Roll v. City of Troy

Souris, J.

(dissenting). Plaintiffs purchased the land involved in this litigation knowing it was zoned for single family residence use and that lots were required to have a minimum area of 30,000 square feet. Prior to their purchase of the land, plaintiffs submitted to defendant city for its approval a proposed subdivision plan, which plan divided the land into residential lots containing a minimum of 15,000 square feet. Notwithstanding the city’s refusal to approve their plan, plaintiffs nonetheless purchased the land hoping, indeed speculating, that the property would be rezoned.

Defendant’s comprehensive zoning ordinance which is involved in this case was before the Court last September in Christine Building Company v. City of Troy, 367 Mich 508. In that ease Mr. Justice Kelly and I joined former Justice Adams in protesting this Court’s refusal to acknowledge the right of a city to make long-term comprehensive plans for its present and future development, as seems clearly authorized by sections 6 and 7 of PA 1931, No 285, as amended-(CL 1948, §§ 125.36, 125.37 [Stat Ann 1958 Rev §§ 5.2996, 5.2997]). We said, in dissent, in Christine, at pp 524-526:

“If the present zoning must be altered by a holding that it is unreasonable, then a point of attack upon the city has been established whereby any subdivider will be able to abrogate the city’s residential zoning program except as to an absolute minimum lot size. A cancerous situation will result which will permit almost any city plan to be destroyed piecemeal without any examination or consideration of the over-all city plan, even though the reasonableness of such plan, has been virtually conceded by the failure of the plaintiffs to present .any *101testimony in opposition thereto. See Brae Burn, Inc., v. City of Bloomfield Hills, 350 Mich 425, 436.

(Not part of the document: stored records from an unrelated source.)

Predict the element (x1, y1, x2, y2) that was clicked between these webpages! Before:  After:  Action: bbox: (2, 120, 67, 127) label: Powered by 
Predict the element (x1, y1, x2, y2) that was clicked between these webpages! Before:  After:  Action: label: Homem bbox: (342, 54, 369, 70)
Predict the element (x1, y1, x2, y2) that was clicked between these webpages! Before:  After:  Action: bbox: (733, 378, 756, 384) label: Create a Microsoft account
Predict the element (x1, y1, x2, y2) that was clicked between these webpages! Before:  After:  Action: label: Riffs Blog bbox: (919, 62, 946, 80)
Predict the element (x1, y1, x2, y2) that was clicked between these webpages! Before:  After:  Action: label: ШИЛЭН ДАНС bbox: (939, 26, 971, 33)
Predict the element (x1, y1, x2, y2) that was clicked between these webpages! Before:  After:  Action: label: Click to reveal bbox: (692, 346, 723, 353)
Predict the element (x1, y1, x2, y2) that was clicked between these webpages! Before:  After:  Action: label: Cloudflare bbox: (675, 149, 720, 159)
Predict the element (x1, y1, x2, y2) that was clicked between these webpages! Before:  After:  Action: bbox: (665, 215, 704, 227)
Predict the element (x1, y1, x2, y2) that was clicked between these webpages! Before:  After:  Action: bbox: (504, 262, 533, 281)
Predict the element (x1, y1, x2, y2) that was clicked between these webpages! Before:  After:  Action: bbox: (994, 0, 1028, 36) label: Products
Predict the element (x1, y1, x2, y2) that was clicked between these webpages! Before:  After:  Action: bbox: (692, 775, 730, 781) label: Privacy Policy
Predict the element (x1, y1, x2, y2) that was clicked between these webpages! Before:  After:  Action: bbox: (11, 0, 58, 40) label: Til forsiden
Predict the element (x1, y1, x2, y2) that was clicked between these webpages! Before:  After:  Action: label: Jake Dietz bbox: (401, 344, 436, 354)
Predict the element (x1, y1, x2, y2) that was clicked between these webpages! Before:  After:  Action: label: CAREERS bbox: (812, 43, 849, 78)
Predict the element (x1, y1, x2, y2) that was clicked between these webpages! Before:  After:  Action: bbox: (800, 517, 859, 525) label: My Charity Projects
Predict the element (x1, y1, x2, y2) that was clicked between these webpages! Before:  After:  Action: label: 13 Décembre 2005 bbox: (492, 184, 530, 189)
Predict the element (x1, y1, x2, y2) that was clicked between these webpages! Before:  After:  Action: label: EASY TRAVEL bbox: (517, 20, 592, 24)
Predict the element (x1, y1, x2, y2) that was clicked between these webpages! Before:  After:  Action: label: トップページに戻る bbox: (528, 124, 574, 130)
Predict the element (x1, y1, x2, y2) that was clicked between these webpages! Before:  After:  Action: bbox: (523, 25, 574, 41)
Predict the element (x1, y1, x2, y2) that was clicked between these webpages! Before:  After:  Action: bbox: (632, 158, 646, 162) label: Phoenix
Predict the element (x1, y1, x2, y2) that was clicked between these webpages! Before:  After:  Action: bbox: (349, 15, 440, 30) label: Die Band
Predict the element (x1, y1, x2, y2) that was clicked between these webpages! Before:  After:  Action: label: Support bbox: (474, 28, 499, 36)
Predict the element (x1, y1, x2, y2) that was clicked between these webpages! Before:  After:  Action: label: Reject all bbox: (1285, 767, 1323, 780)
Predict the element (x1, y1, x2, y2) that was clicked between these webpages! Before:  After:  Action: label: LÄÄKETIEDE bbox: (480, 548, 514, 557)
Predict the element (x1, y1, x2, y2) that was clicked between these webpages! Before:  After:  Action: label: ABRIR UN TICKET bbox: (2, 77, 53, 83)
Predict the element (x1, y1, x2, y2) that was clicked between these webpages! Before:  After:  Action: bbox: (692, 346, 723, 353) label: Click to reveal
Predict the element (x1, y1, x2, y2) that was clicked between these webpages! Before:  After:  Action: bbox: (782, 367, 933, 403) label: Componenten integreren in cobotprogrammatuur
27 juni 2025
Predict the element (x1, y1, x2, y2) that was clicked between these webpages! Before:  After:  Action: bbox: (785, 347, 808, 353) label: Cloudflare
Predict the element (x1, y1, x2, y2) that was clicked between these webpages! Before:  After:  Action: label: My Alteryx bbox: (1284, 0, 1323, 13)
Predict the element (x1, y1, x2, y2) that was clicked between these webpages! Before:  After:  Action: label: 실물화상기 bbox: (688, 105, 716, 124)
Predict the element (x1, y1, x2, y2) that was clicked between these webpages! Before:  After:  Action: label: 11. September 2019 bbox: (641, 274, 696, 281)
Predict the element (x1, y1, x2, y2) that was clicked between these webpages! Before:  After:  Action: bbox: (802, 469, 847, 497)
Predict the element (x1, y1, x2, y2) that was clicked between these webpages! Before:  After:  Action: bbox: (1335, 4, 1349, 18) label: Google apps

“The criteria used by the city for lot size within various areas of the city has been the general character of the neighborhood, the facilities available, or to be made available. The criteria contended for by the plaintiffs is the absolute minimum in terms of sanitation, salability and profitability, regardless of whether or not there is a resulting depreciation in the neighborhood and in adjacent properties, and regardless as to whether or not there are' any problems created in terms of traffic hazards, school congestion, inadequate water supply, or otherwise. If problems develop in these areas, this is no concern of plaintiffs.. If more schools are needed, or more sewers,, or more roads, they can be built even though as a financial matter they may be completely unfeasible. This will be a proper concern not for these plaintiffs, who will long since have ‘developed’ the properties, but for the purchasing homeowners who have been left holding the tax bag.

“Whether or not the city of Troy has developed a reasonable plan for that city, or the plan is faulty, is not the question here at issue. The undisputed facts are that the city under expert, professional engineers has planned its future as best it could, in the light of present knowledge, full well realizing that such a plan may have to be altered and that it may not succeed as now envisioned. With a population of 19,000, Troy made plans for a city of 134,000. All economic groups are afforded an opportunity to share in the growth and the life of the city. Under these circumstances, it cannot be said that the city has gone beyond the powers and authority conferred upon it by the legislature of this State under the city planning act and the city zoning act.

“Support for. the views herein expressed can be found in the cited statutes and in the recent cases of Northwood Properties Co. v. Royal Oak City Inspector, 325 Mich 419; Scholnick v. City of Bloomfield Hills, 350 Mich 187; and Brae Burn, Inc., v. *102City of Bloomfield Hills, supra. The critical question is whether or not a municipality may make plans for its future as an organic whole. Or is any such planning subject to destruction because a property viewed separately, even though it is an integral part •of that whole, would create no immediate hazard to health and welfare if developed with minimum lot sizes. In my opinion, the general welfare would best he served by orderly planning and zoning by the body corporate. Restrictions as to lot size are no more outside the bounds of local legislative discretion than the zoning of one area for factories to the exclusion of a residential use. Lamb v. City of Monroe, 358 Mich 136.”

The Christine Building Company, on majority vote of this Court, succeeded in establishing a “point of attack” upon the city’s comprehensive zoning ordinance. The Rolls today seek to extend the attack on proofs demonstrating only that they paid more for their property than they should have, present zoning limitations considered.

I would reverse this decree and call a halt to invocation of this Court’s power to “sit as a super-zoning commission.” Brae Burn, Inc., v. City of Bloomfield Hills, 350 Mich 425, 430, 431.